• [Requirement] Please find the number of lines in the material below where the string "width" occurs, and give only that number.

• [Input records]
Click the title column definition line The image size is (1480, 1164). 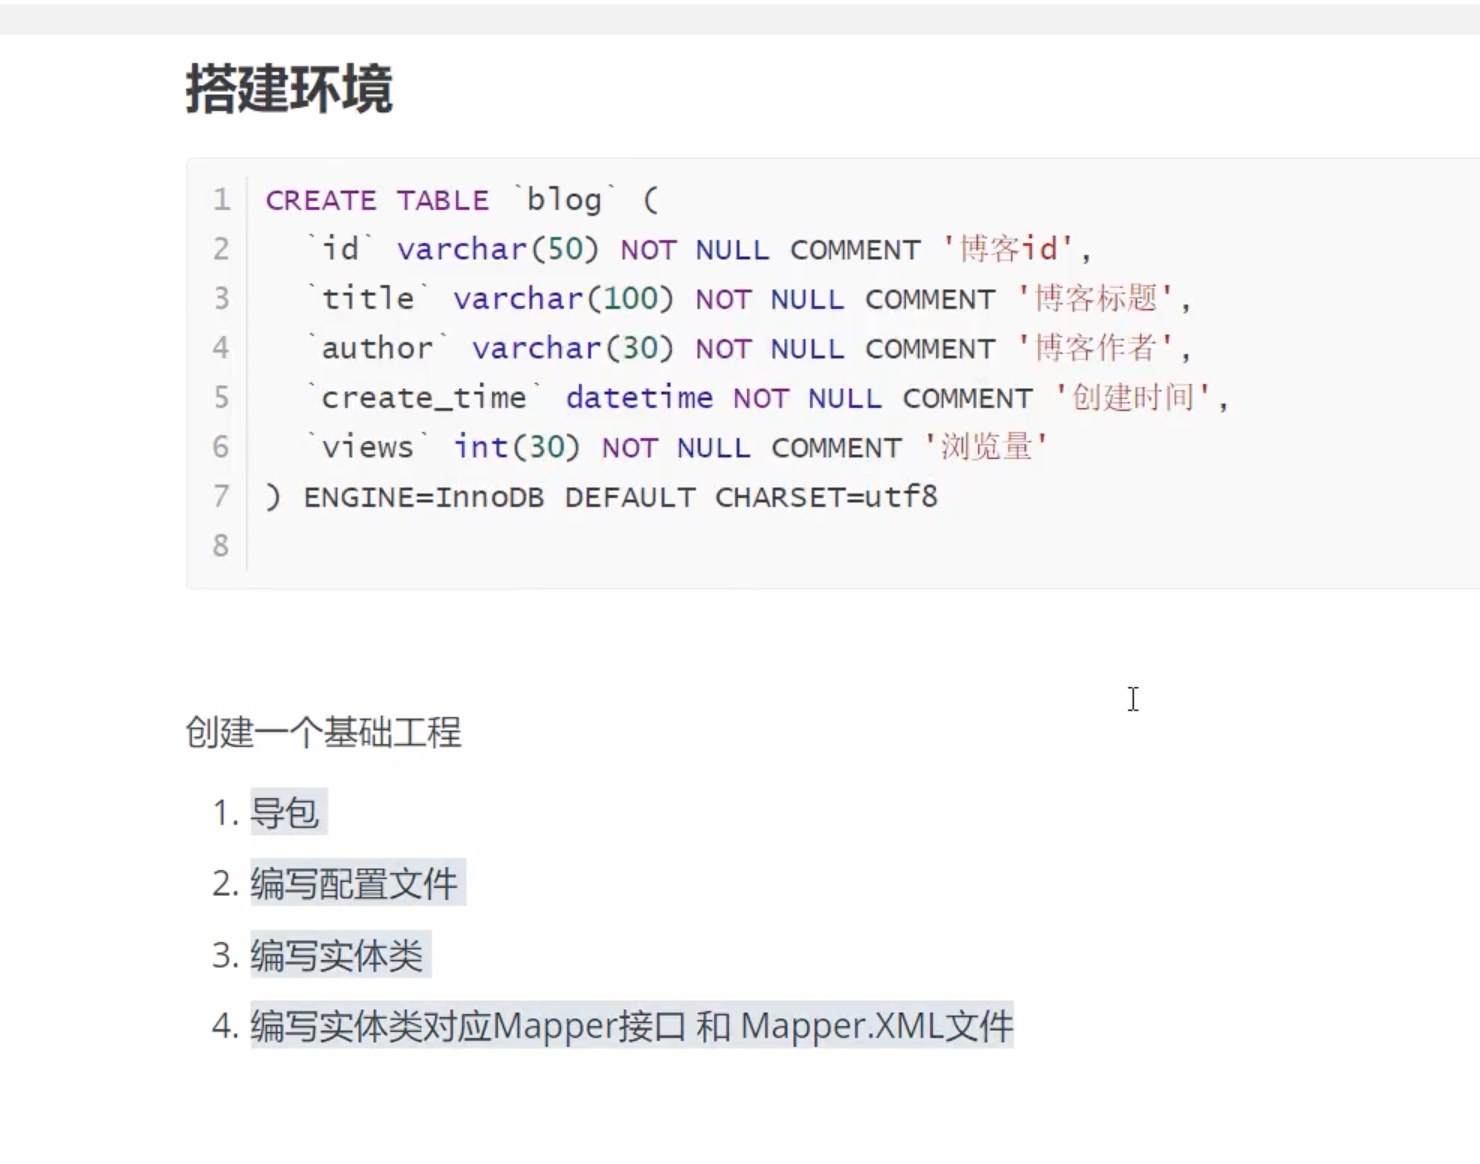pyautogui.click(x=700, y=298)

...

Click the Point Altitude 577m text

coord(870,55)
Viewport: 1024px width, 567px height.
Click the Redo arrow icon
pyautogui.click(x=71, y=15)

...

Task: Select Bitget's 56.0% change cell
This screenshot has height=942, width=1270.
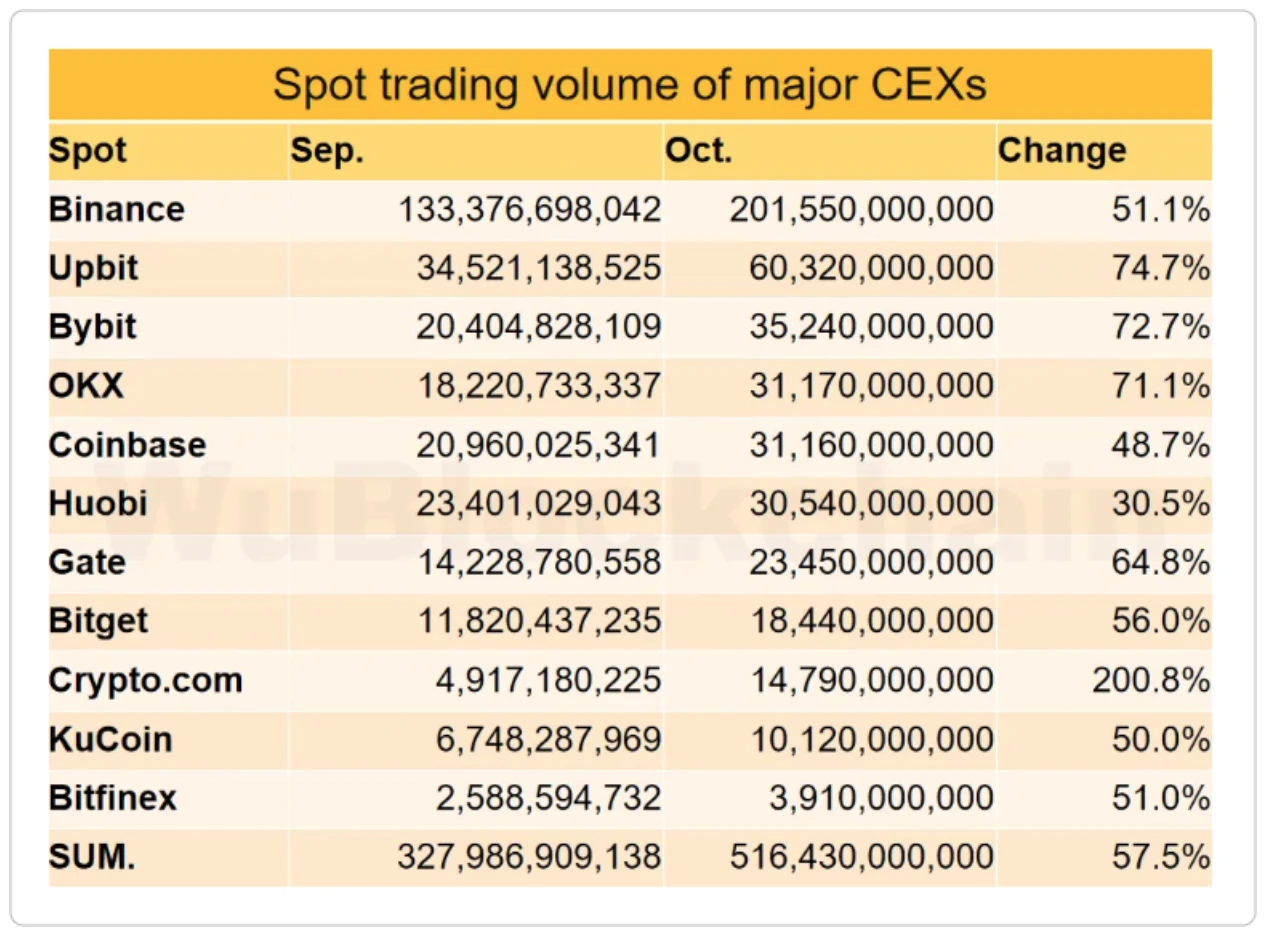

• [Answer] 2